Background When we are viewing natural scenes, every saccade abruptly changes both the mean luminance and the contrast structure falling on any given retinal location. Thus it would be useful if the two were independently encoded by the visual system, even when they change simultaneously. Recordings from single neurons in the cat visual system have suggested that contrast information may be quite independently represented in neural responses to simultaneous changes in contrast and luminance. Here we test to what extent this is true in human perception. Methodology/Principal Findings Small contrast stimuli were presented together with a 7-fold upward or downward step of mean luminance (between 185 and 1295 Td, corresponding to 14 and 98 cd/m2), either simultaneously or with various delays (50–800 ms). The perceived contrast of the target under the different conditions was measured with an adaptive staircase method. Over the contrast range 0.1–0.45, mainly subtractive attenuation was found. Perceived contrast decreased by 0.052±0.021 (N = 3) when target onset was simultaneous with the luminance increase. The attenuation subsided within 400 ms, and even faster after luminance decreases, where the effect was also smaller.
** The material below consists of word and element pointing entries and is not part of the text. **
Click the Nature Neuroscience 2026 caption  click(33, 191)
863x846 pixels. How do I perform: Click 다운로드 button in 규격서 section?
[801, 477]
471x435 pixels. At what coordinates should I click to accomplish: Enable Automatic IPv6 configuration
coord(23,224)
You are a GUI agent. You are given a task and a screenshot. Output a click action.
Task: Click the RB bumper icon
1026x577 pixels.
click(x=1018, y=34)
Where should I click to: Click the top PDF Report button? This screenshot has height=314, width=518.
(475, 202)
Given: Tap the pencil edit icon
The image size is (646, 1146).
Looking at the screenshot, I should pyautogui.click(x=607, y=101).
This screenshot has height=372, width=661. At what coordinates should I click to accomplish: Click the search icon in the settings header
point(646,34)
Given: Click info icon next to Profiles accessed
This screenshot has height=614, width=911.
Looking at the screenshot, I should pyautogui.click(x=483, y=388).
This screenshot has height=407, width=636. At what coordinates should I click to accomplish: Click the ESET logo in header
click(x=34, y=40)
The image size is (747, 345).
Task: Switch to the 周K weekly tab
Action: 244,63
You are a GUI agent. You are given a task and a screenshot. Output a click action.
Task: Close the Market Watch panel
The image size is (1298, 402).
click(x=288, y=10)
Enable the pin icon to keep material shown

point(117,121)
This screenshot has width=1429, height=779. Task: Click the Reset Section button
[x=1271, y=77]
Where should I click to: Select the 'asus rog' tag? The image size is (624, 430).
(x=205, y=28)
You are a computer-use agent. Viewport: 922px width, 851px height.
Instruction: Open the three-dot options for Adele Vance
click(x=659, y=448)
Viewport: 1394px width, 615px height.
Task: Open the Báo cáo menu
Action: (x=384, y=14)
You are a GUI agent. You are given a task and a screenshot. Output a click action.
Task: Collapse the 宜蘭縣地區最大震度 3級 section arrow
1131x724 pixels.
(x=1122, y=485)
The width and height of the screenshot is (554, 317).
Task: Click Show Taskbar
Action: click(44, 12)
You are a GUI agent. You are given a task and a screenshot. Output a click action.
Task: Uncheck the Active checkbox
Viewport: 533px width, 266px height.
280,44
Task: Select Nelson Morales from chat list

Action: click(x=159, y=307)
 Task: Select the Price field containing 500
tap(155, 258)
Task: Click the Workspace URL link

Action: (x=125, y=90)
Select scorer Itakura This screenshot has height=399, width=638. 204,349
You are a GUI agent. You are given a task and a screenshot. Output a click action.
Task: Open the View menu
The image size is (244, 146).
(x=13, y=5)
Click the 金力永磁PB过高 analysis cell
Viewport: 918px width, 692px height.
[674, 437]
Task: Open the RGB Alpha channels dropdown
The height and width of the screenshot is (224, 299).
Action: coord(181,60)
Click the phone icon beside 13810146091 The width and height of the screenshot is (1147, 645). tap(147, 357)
The main results were robust against differences in target types and the size of the field over which luminance changed. Conclusions/Significance Perceived contrast is attenuated mainly by a subtractive term when coincident with a luminance change. The effect is of ecologically relevant magnitude and duration; in other words, strict contrast constancy must often fail during normal human visual behaviour. Still, the relative robustness of the contrast signal is remarkable in view of the limited dynamic response range of retinal cones. We propose a conceptual model for how early retinal signalling may allow this.